– The only boobs you get to see are the man-boobs of the lads in their 40s wearing tight vintage tour T-shirts from the last time they saw the band (in 1993, in the Liverpool University student union apparently…)
– The lead singer is asked by the bouncers “where do you think you”re going?” on his way backstage fifteen minutes before the start of the concert
– He has swapped his long blond dreadlocks for a dreaded bold patch since you last saw him on stage (the lead singer, not the bouncer. The bouncer has been a bone head all his life)
– You take a sneak preview at the set list at the sound engineer’s desk, thus ruining any sense of anticipation you may have had about what good oldies would be played
– You get annoyed when the band does not stick to the set list and launches into a few surprise numbers without consulting with you first
– You check your change when ordering your pints instead of carelessly stuffing it in your front trousers pocket. And realise that the barman has tried to pull a fast one on you.
– You run to catch the last train home rather than look for a post-concert watering hole for an all-night bender
– Your ears are still ringing the next day (especially the right one)
– Your hangover looks like it is going to last for ever
A great time was had by all of me at That Petrol Emotion (the name was daft back then, it may sound even dafter now – if at all possible). The concerns about their ability to “still do it” evaporated instantly with the first few bars.

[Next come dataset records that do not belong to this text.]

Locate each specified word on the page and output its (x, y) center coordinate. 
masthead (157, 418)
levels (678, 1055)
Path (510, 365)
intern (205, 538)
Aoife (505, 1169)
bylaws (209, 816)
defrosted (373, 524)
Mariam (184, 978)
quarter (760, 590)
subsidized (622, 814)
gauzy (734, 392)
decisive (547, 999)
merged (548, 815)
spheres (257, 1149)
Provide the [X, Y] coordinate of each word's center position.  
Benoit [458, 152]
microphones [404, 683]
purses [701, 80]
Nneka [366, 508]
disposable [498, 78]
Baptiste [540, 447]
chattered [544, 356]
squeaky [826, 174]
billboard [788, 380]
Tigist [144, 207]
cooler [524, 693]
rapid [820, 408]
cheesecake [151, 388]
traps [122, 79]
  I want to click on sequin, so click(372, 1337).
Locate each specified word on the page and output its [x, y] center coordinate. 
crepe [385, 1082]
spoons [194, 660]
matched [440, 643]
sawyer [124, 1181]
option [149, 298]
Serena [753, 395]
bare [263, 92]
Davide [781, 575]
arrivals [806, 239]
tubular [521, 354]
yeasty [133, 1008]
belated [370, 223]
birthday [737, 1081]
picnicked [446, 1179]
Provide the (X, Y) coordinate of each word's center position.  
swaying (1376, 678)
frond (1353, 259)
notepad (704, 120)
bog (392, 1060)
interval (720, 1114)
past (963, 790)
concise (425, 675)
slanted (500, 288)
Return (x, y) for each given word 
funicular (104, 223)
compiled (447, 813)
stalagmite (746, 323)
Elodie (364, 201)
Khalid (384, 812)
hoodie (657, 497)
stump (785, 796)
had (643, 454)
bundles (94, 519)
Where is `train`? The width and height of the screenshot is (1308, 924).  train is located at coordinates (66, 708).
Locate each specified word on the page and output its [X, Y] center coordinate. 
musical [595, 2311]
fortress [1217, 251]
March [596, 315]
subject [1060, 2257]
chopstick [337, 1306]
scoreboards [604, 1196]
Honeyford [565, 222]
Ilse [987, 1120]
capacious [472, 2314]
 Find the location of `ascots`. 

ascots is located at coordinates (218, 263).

These guys surely know how to weave the sounds of their Les Caster and Paul Strato (I’d rate them way up there with Metallica and Thin Lizzy when it comes to guitar duets)
And yer man showed that one does not necessarily need dreadlocks to have stage presence.
And the rhythm section was impeccable.
I saw 5 middle-aged blokes who came onstage to a cold room (no first act!) and turned the thermostat to “Shit hot” in not even half a song. Respect!
The only difficult part will be to erase the man-boobs out of my memory.